Le collectif des maires antipesticides demande la suspension de l’arrêté et du décret
Retoqué une première fois, le Collectif des maires antipesticide a de son côté présenté lors de cette audience de nouveaux éléments pour demander la suspension de l’arrêté et du décret sur les ZNT. Corinne Lepage, qui représentait le collectif, a rappelé que les résultats des études en cours sur l’exposition des riverains n’étaient attendus que pour 2021. En attendant, celle-ci a présenté une étude hollandaise, réalisée sur les bulbes de tulipes, selon laquelle des traces de pesticides étaient retrouvés à 250 mètres du lieu d’épandage. « Cette culture est une des plus utilisatrices de produits phytosanitaires, commente le représentant du ministère de l’Agriculture. Oui, il y a des phénomènes d’évaporation mais cette étude ne porte pas sur les impacts sur la santé. » Regrettant le manque de données et d’études menées par le Gouvernement sur l’exposition des riverains, le collectif a enfin mis en avant l’argument de la « fragilité accrue » des personnes habitant des zones à l’air fortement pollué. « Ces distances sont ridicules, et tournent le dos au principe de bon sens », conclut Corinne Lepage. Des arguments viennent buter contre l’avocate de la Coordination rurale, Maître Poupet, présente également lors de l’audience. « Les agriculteurs ne sont pas des assassins, les produits qu’ils utilisent ont été contrôlés. Le contexte de la crise sanitaire pèse lourd sur les agriculteurs, n’aggravons pas leur situation. L’hiver a été doux et a favorisé l’apparition de ravageurs ce qui a nécessité des traitements, pour ne pas souffrir de trop grosses pertes. »

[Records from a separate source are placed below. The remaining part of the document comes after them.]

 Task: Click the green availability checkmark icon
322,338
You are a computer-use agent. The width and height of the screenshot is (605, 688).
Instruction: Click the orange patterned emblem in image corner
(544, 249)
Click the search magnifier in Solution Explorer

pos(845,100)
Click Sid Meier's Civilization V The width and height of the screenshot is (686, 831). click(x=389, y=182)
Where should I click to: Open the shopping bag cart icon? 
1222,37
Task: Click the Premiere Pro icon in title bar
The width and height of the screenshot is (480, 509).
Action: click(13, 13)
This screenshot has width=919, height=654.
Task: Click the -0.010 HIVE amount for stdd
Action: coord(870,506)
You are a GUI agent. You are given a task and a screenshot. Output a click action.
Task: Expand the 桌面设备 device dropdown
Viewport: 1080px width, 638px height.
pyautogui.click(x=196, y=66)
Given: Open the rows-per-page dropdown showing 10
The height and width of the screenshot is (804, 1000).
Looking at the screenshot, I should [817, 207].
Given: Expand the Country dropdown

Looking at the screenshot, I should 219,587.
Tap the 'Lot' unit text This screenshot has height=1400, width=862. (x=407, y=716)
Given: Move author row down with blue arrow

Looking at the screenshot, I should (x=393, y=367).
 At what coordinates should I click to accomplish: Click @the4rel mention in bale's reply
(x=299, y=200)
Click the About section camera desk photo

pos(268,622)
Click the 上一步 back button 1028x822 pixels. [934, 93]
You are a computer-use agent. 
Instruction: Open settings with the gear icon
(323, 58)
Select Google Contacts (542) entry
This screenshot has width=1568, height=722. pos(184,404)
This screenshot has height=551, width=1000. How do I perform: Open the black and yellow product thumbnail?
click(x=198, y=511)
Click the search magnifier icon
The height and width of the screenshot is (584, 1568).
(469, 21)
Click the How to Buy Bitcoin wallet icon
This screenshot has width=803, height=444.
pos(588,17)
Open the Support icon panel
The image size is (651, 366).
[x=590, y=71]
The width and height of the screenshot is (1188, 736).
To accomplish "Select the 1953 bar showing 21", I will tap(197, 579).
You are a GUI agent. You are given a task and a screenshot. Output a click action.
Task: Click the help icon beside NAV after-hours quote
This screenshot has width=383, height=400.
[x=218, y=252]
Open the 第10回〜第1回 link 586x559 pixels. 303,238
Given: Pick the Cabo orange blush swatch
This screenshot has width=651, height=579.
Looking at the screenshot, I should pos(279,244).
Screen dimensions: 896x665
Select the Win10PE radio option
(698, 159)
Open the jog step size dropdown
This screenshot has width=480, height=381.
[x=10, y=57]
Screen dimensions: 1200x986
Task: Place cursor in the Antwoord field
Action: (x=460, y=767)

La décision attendues dans les prochains jours
Actuellement, selon les chiffres du ministère de l’Agriculture, un quart des départements sont engagés dans une charte de riverains, une moitié se sont tournés vers les préfets pour se manifester suite au communiqué du ministère du 30 mars, et un dernier quart n’a entamé aucune démarche. Par ailleurs, si des maires se sont engagés en prenant des arrêtés anti-pesticides, de nombreux autres n’ont pas pris de telles initiatives. « Si nous suspendons l’arrêté et le décret, le niveau de protection sera plus faible », souligne le juge des référés, M. Fabien Raynaud, à l’adresse de Corinne Lepage. Suite à cette audience, l’instruction a été prolongée jusqu’au 13 mai au soir, pour donner le temps au ministère de l’Agriculture de communiquer sur la fin du dispositif de dérogations lié au confinement. La décision du Conseil d’État devrait être communiquée d’ici à la fin de la semaine.
(1) Alerte Médecins Pesticides, Collectif de soutien aux victimes des pesticides des Hauts de France, Collectif de soutien aux victimes des pesticides de l’Ouest, Collectif vigilance OGM et Pesticides 16, Eau & Rivières de Bretagne, Générations Futures, FNE, UFC-Que Choisir, Union syndicale Solidaires.